Essai   •   Ivan Cheng

Suite à sa résidence à Triangle-Astérides de janvier à avril 2022, Ivan Cheng a été invité par Marie de Gaulejac à penser une contribution pour la plateforme Bruise magazine. À l’occasion de cette carte blanche, l’artiste convoque des souvenirs de sa résidence pour mettre en scène un dialogue entre deux personnages, N et X, rythmé par les mouvements de la pièce pour piano Vingt Regards, d’Olivier Messiaen. Au son des roues et des figures ratées de skateboard, N et X, dont on ne sait quasiment rien et sur qui il est possible d'à peu près tout projeter, s’interrogent sur les sons qui les rendent heureux·ses, sur ce que chuter veut dire, et sur ce qu’être présent·e, là où nous ne sommes pas attendu·es produit comme rapports. 


                 VINGT REGARDS


Les lumières sont allumées. L’ambiance évoque la lueur du jour : très brillante, comme une approximation du soleil méridional au moment où l’on sort de la bibliothèque.

Le public, évidemment, à distance, et assis sur des gradins. La piste de danse a été peinte de sorte à ressembler à une place publique, en perspective. La pente douce de la scène en contribue à l’illusion de profondeur. Elle semble en réalité plate. Il s’y trouvent des obstacles, comme des blocs de construction Steiner et un circuit de dressage. Un voile de gaze se déplace lentement, presque imperceptiblement, autour de l’espace scénique. Il est motorisé. Il n’est pas grand, juste une longue bande de toile, comme une bande de crêpe agrandie et déroulée. Elle parcourt une boucle complète.

La musique commence. C’est un enregistrement de Vingt regards sur l’Enfant-Jésus, une œuvre pour piano seul évoluant suivant différents leitmotivs qui reflètent des aspects de la foi catholique. L’œuvre contient de nombreuses transcriptions de chants d’oiseaux faites par Messiaen et l’enregistrement total dure près de deux heures.

Tout est silencieux à part le piano, et le rideau qui se déplace délicatement.
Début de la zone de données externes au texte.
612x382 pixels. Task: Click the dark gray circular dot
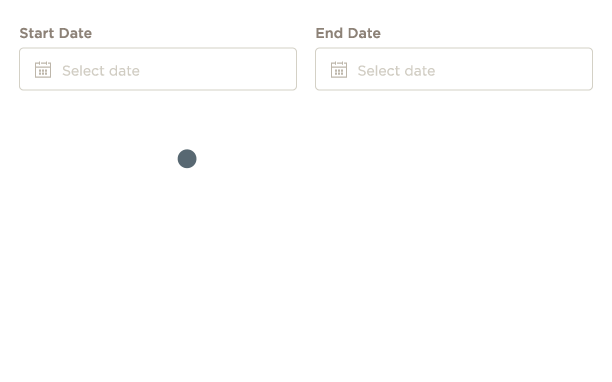[187, 159]
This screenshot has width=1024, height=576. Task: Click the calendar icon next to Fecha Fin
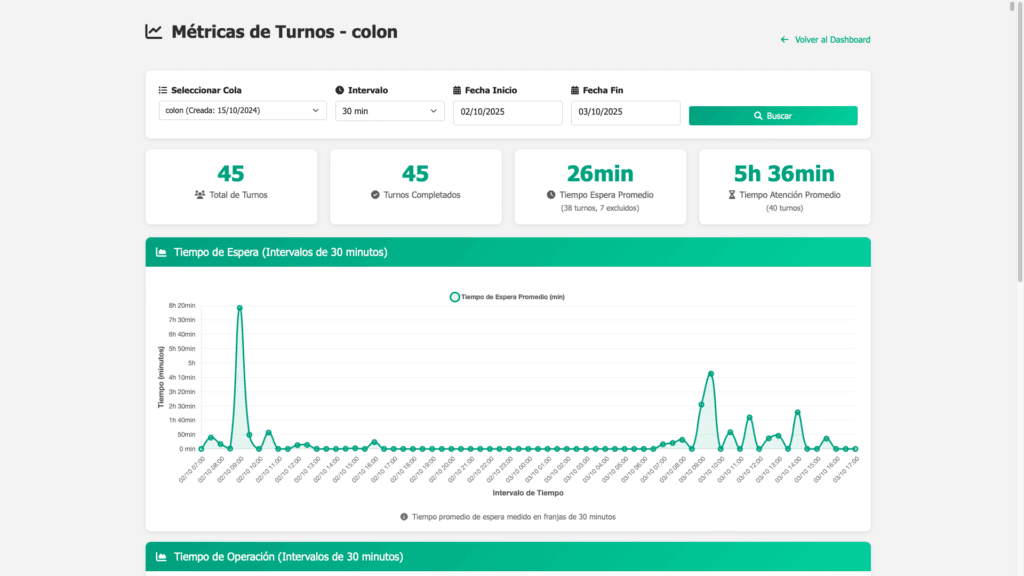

Au cours du quatrième mouvement, on entend un léger grondement, dont on découvre qu’il est produit par N, roulant sur son skateboard. N traverse en ligne droite la scène et disparaît. N revient sur son skate, tente un ollie, maladroitement. Une sonnerie déplaisante, très aiguë, retentit. Cela ne ressemble pas au son d’une appréciation, mais plutôt à quelque de fort et de désagréable qui se produit à ce moment-là par coïncidence. N se relève, et réessaye tout de suite. Quand il échoue, N marche vers l’arrière-scène. Un gros ballon d’exercice roule à travers la scène, d’un côté à l’autre. Ils parlent alors que le piano continue à jouer.

 

N         J’ai plissé les yeux pour prendre conscience du biais induit par la teinte de mes lunettes de soleil. Quand je les enlève, je vois si clairement les marques que laisse la crème solaire sur la peau, des crevasses de pigmentation. Je commence à comprendre la catégorie de faux bronzage, très vaste et pleine de surprises.

X          (après une pause, en coulisses) ça semble sain.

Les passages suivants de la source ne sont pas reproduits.